(Saved entries)
◇ ◇ ◇ ◇ ◇
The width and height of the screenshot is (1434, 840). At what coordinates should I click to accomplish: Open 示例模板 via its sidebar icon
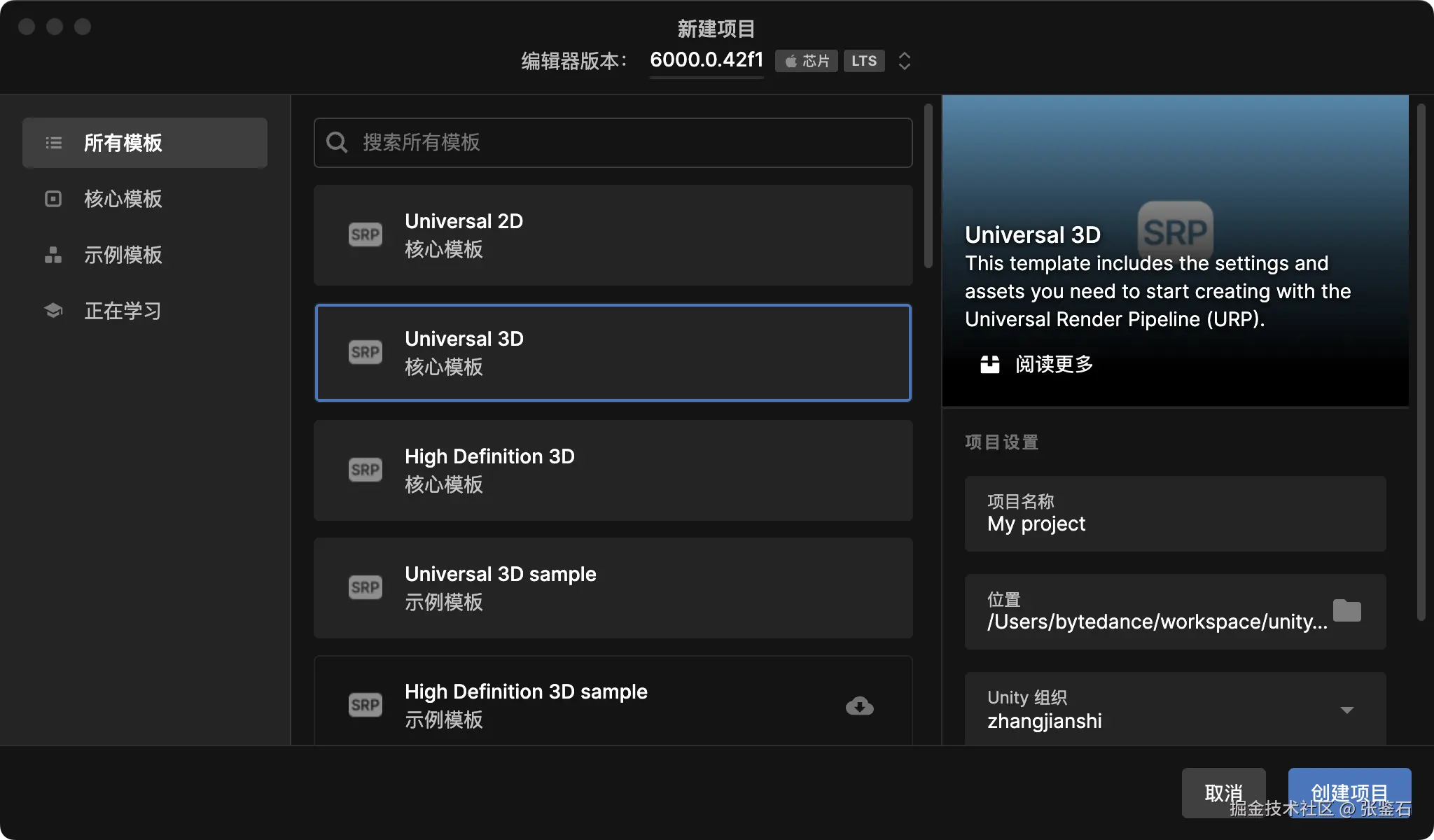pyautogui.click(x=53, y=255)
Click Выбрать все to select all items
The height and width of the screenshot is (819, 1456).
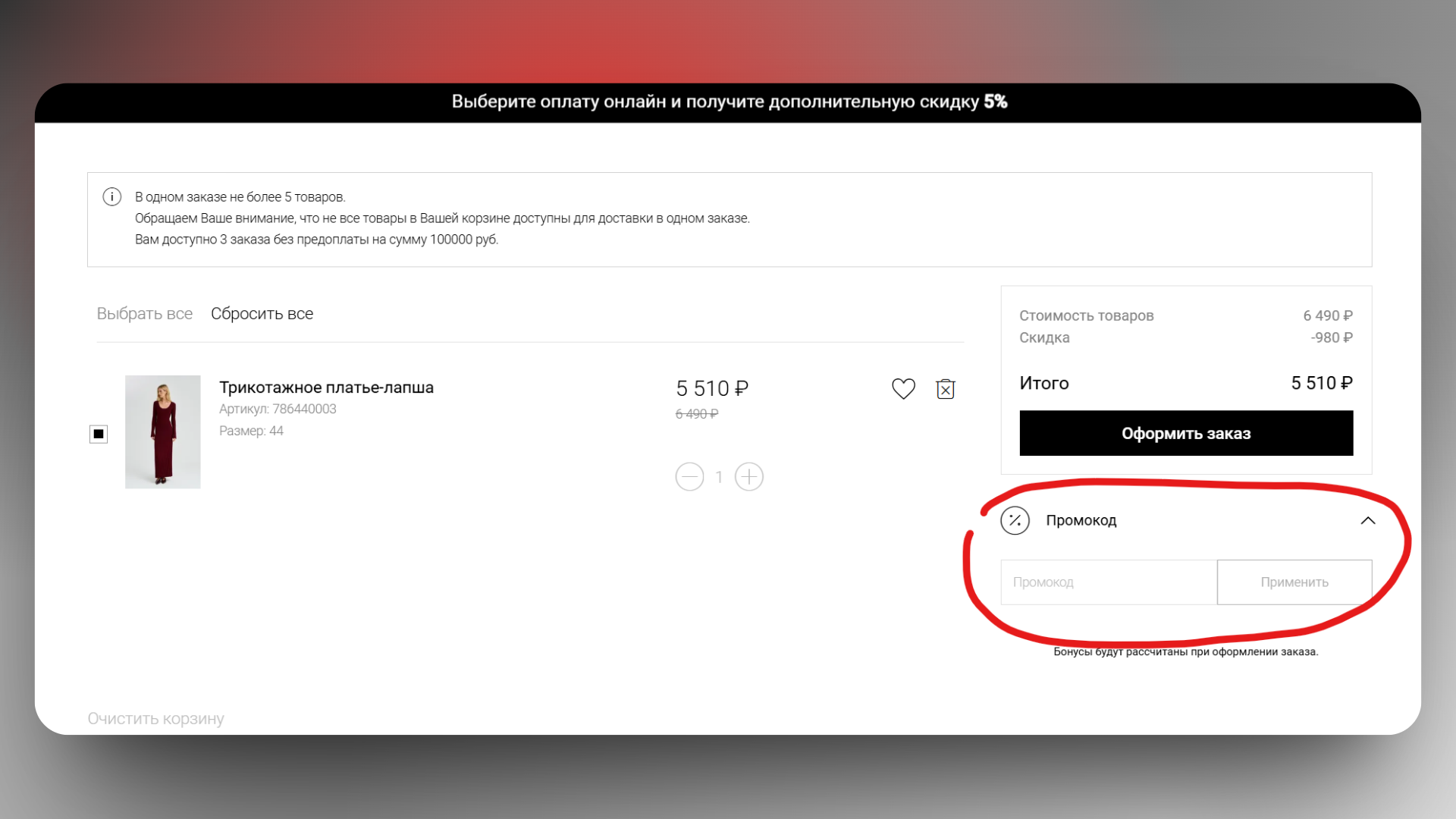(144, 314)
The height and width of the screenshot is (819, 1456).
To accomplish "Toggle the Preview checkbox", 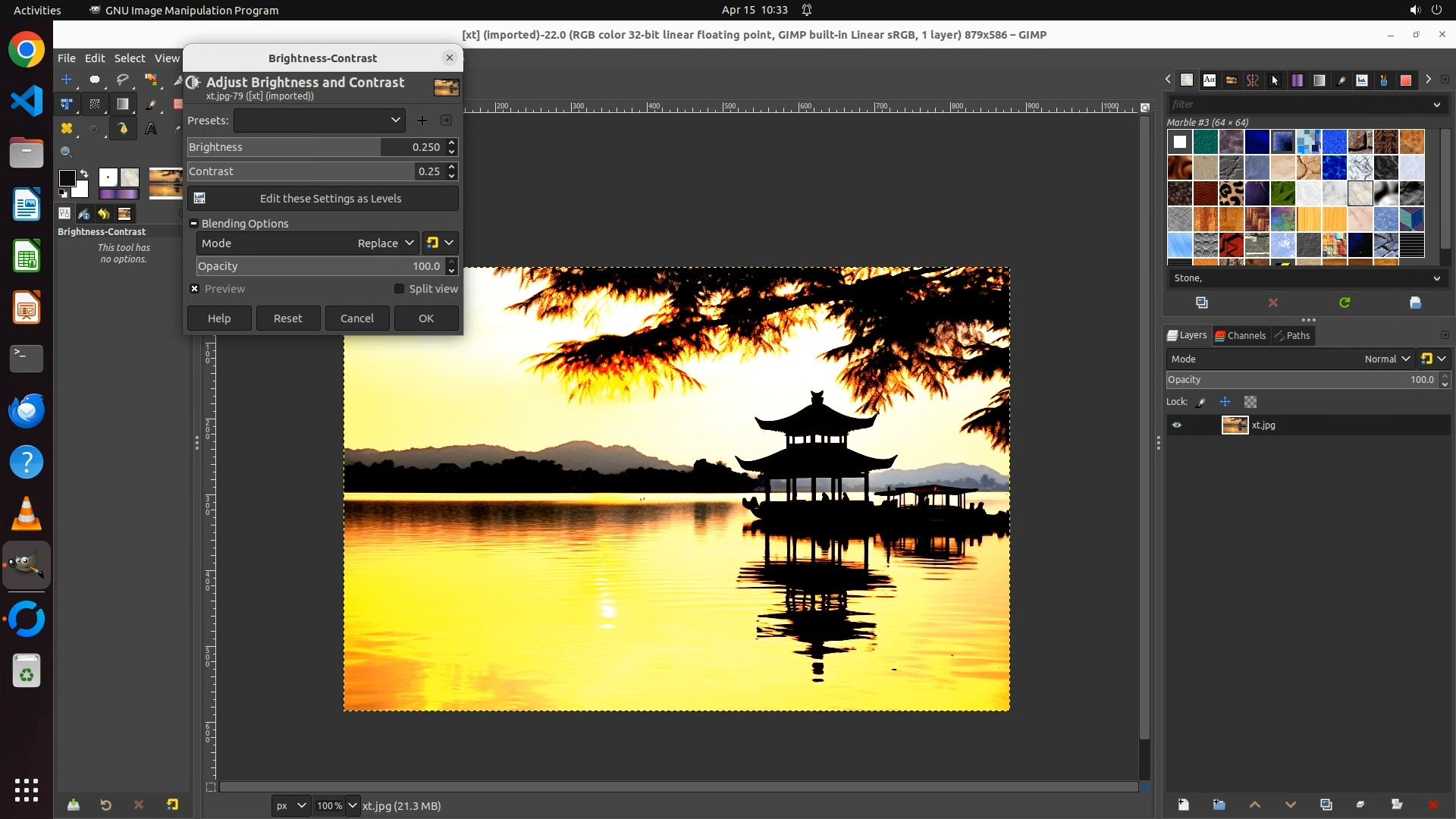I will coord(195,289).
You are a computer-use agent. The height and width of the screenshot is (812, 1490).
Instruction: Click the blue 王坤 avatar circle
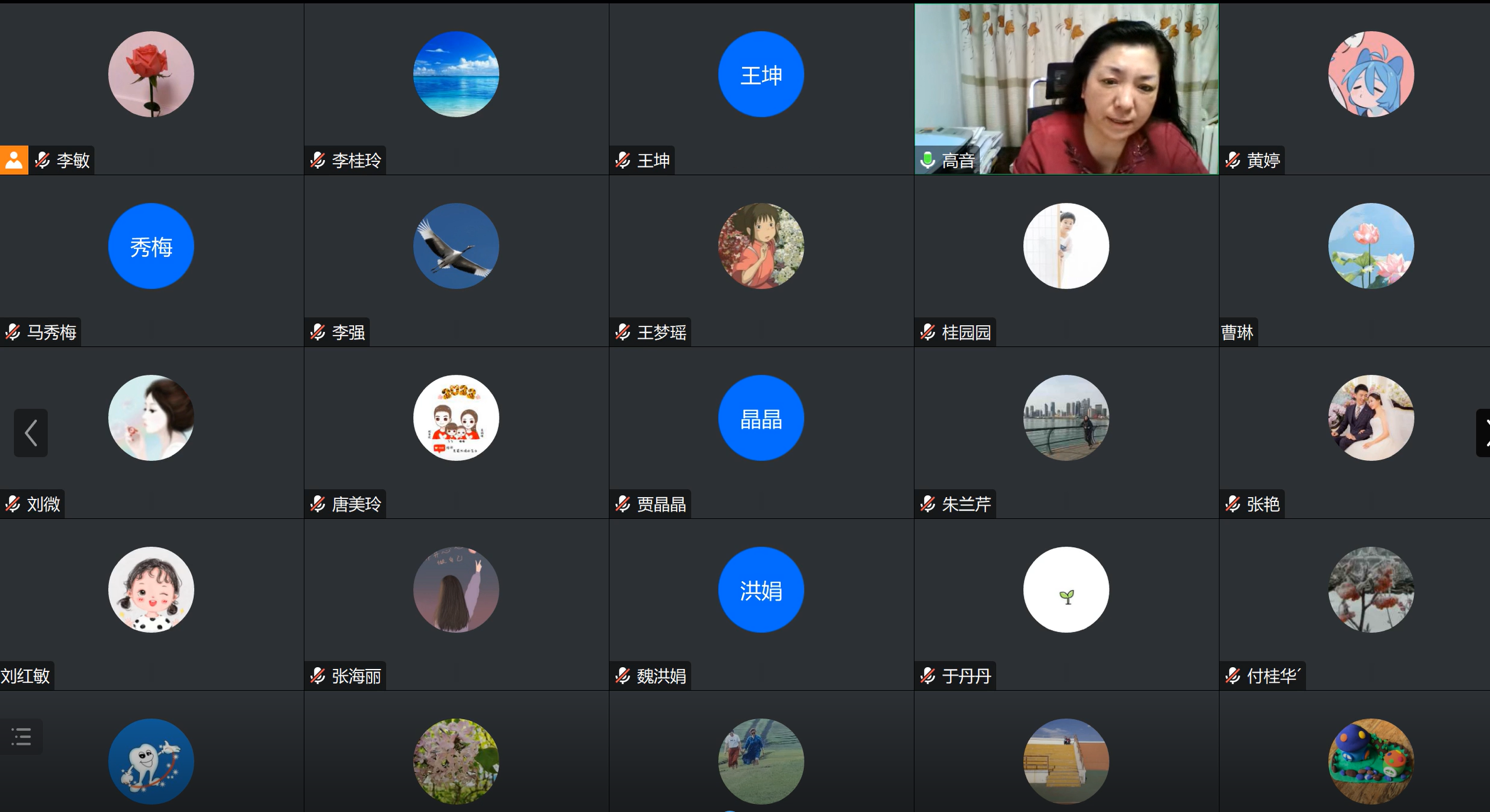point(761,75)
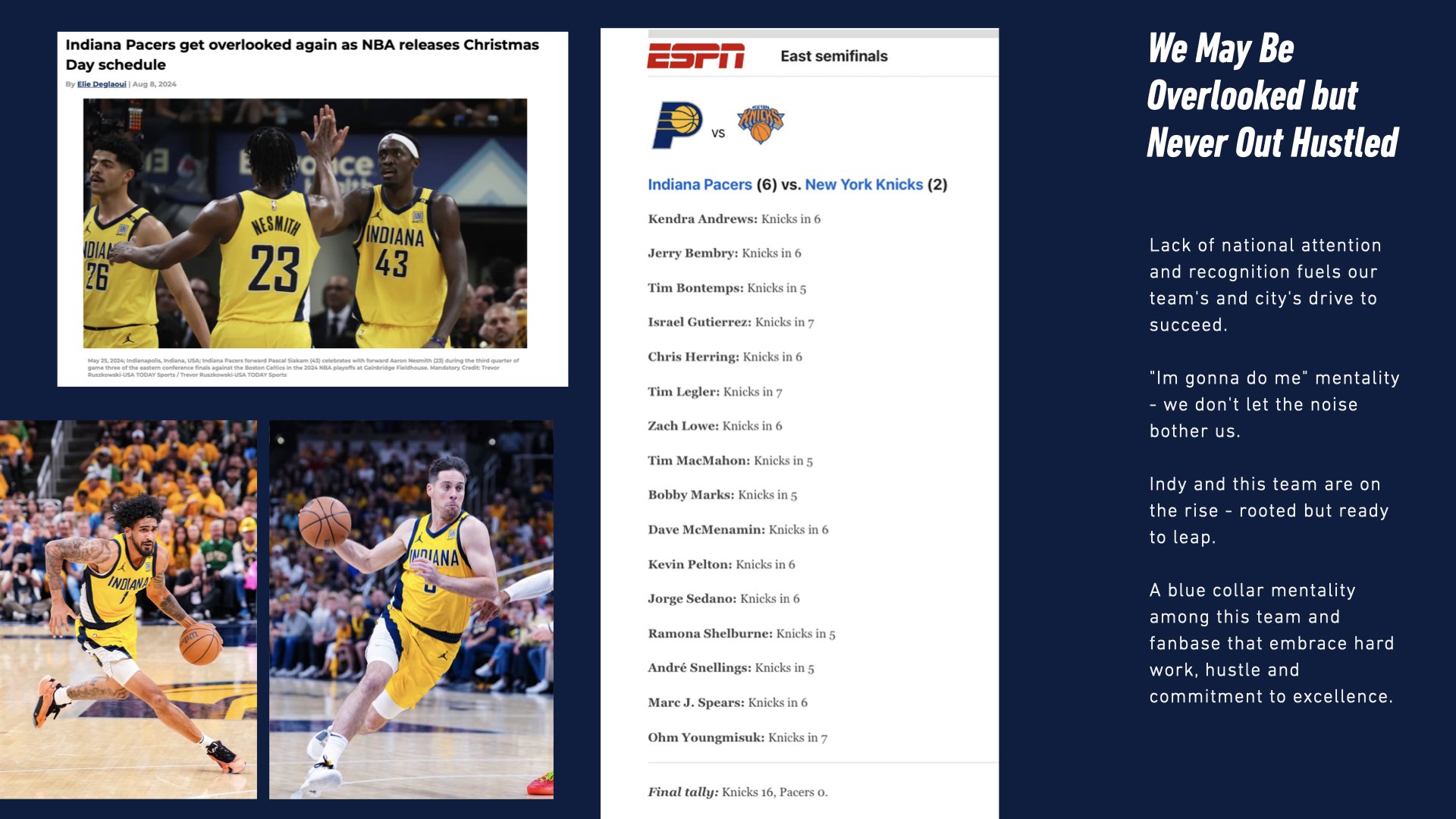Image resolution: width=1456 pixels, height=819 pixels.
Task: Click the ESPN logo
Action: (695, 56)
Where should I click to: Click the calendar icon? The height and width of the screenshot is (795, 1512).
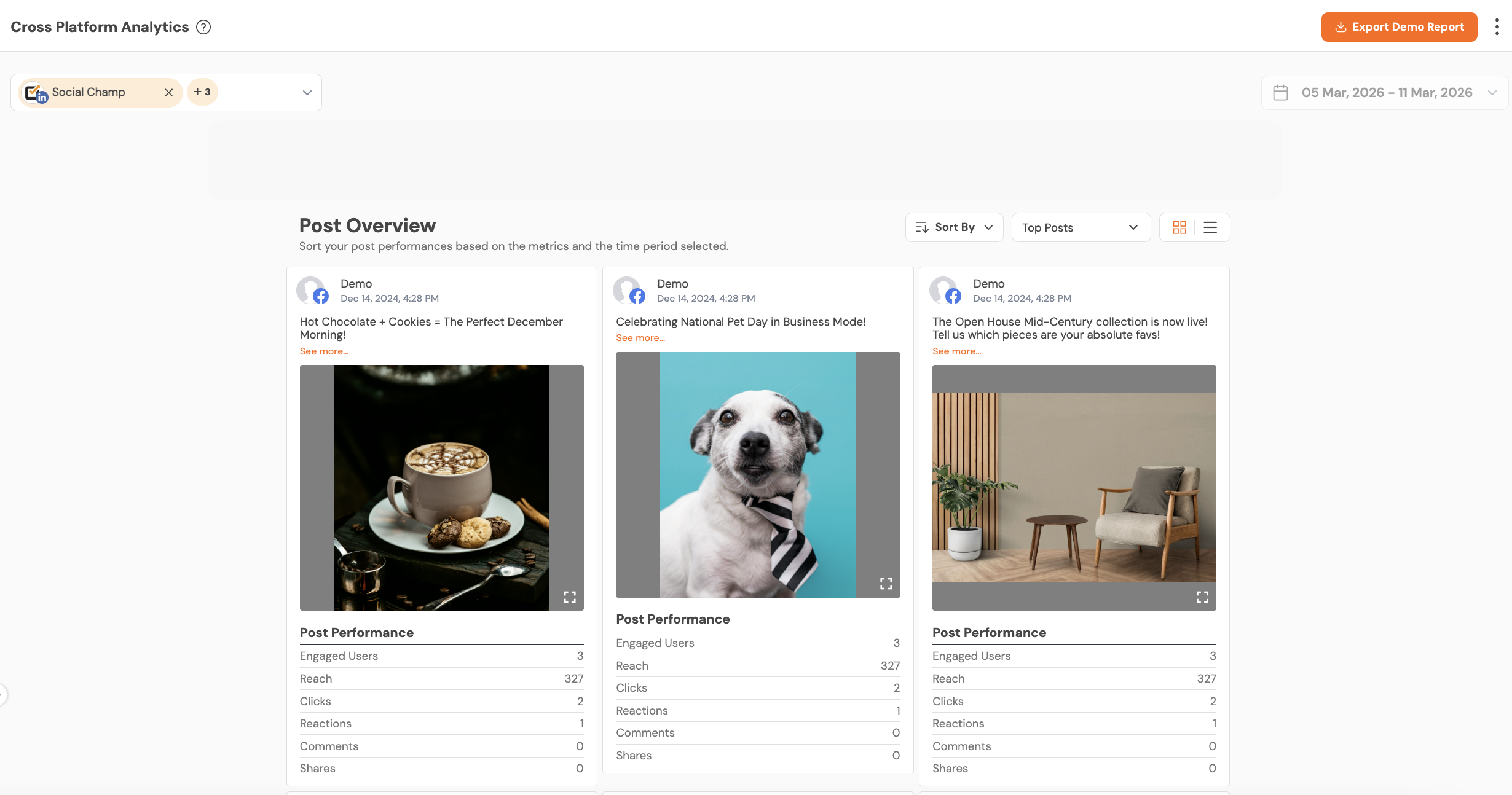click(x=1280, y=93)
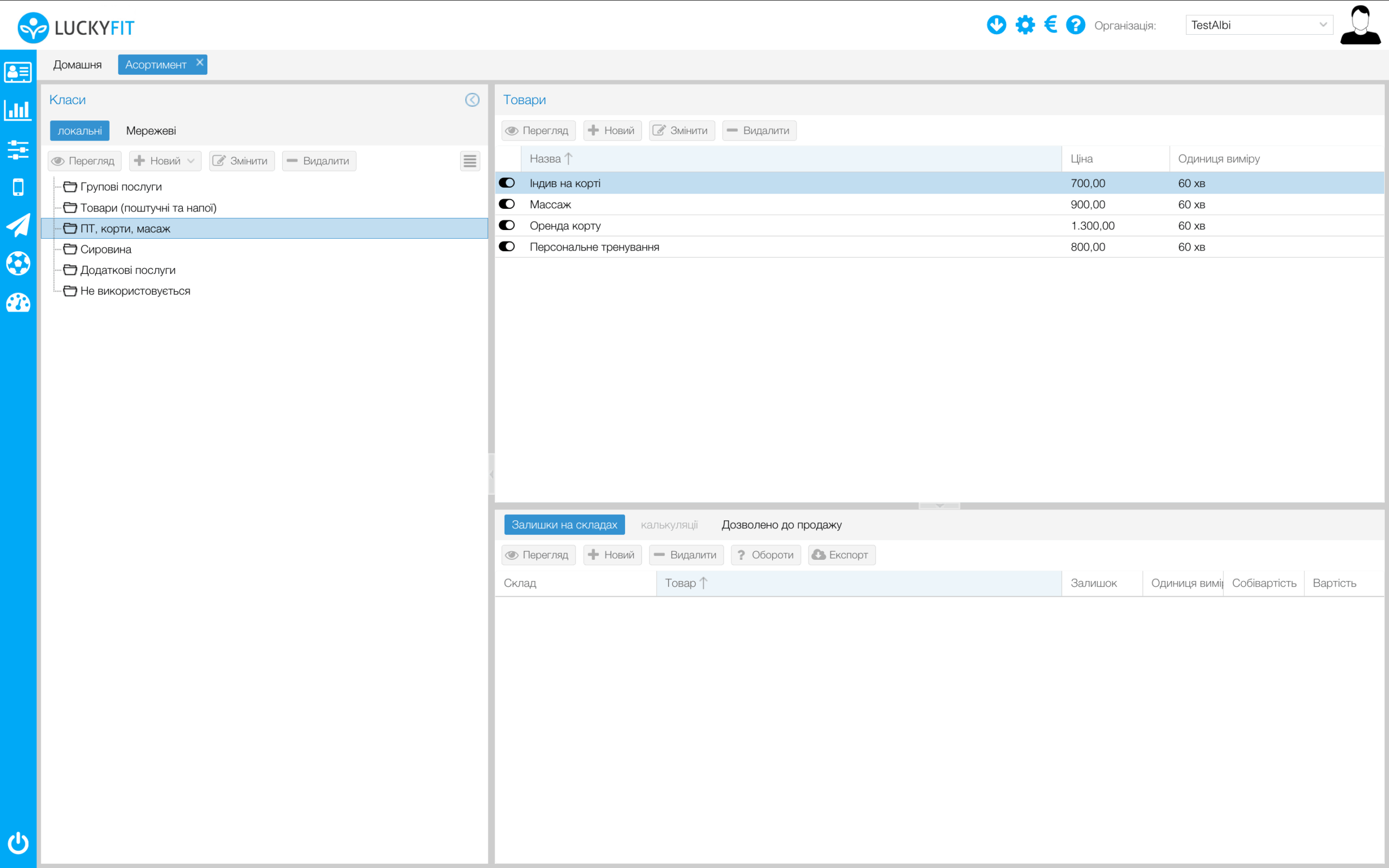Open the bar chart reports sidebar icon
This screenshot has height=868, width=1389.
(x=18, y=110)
◇ ◇ ◇ ◇ ◇
**WHAT IS BEING ASKED:** When you reach the line containing "Where should I" in the records above, write out that line and every line after it through the end, exactly, but omit the pictures.

**WRITTEN RESPONSE:**
Where should I click to: Click the calendar icon? The height and width of the screenshot is (795, 1512).
click(x=1280, y=93)
Open the bar chart reports sidebar icon
This screenshot has height=868, width=1389.
(x=18, y=110)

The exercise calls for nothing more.